[antlr-interest] greedy vs nongreedy lexer rules

Terence Parr parrt at cs.usfca.edu
Sun Apr 18 16:28:17 PDT 2010


On Apr 18, 2010, at 4:18 PM, Cliff Hudson wrote:

> Hmm, it seems to me that there should be a way to record the set of
> recursive actions and appropriate pointers into the lexed string such that
> you can replicate the logical state of the DFA when you execute the actions
> once an alternative is definitely selected.  Is there more to the state of
> the system at any given possible action point than a pointer to the start of
> the current substring, its length, and maybe a pointer to the already
> matched token stream?  I am possibly out of my depth here on understanding
> how the lexing system really works.  Or I have not adequately explained my
> idea :)

hiya. :)  Well, imagine that you are modifying "global" state as you match characters in identifier; this is something done in actions that ANTLR can analyze. There is no way to "roll this back".  ANTLR can only provide the information you specified about where it is and what character it was parsing--it can't deal with other member variables that you have updated.  Plus tracking all that information for input character could get expensive even if it was limited to that.

I'm leaning towards a trivial NFA implementation (Thompson's algorithm from the 60s as described by Russ Cox)

http://swtch.com/~rsc/regexp/regexp2.html

because it allows us to save partial matches like id=ID very easily, unlike a DFA. Unfortunately, we really need identifiers and keywords to be efficient because that's what most input streams consist of.

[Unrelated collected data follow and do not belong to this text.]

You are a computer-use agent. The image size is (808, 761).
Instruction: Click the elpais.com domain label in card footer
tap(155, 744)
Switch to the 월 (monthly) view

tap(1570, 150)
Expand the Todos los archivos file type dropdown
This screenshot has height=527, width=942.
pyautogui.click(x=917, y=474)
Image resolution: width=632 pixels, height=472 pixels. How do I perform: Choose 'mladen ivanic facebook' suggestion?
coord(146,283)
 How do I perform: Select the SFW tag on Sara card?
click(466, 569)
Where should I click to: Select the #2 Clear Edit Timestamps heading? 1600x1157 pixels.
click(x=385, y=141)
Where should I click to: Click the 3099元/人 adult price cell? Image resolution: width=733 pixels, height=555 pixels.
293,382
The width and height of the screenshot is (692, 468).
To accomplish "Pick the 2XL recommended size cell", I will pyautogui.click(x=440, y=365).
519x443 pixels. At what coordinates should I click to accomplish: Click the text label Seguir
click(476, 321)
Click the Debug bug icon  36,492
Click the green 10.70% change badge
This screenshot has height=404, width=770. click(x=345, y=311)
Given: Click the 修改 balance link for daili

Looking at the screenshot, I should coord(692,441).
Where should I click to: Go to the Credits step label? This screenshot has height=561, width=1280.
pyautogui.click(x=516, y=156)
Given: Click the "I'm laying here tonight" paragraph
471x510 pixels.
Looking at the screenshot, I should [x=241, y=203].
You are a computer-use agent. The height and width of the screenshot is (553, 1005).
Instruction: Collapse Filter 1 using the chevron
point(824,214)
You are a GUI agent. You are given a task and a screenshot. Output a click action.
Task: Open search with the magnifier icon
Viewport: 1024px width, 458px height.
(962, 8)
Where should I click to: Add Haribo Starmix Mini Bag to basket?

I'm not sure I could get the NFA to go that fast compared to a DFA. On the other hand, the new NFA-based mechanism would likely be faster than the current v3 mechanism which is guaranteed to recognize the first few characters of any token twice. so, in the end I should go for the smallest implementation and the simplest that gives us the capabilities. That would spell Thompson's NFA-based algorithm. There's even a chance that I could make it go faster using two or three threads instead of just one to do the NFA simulation.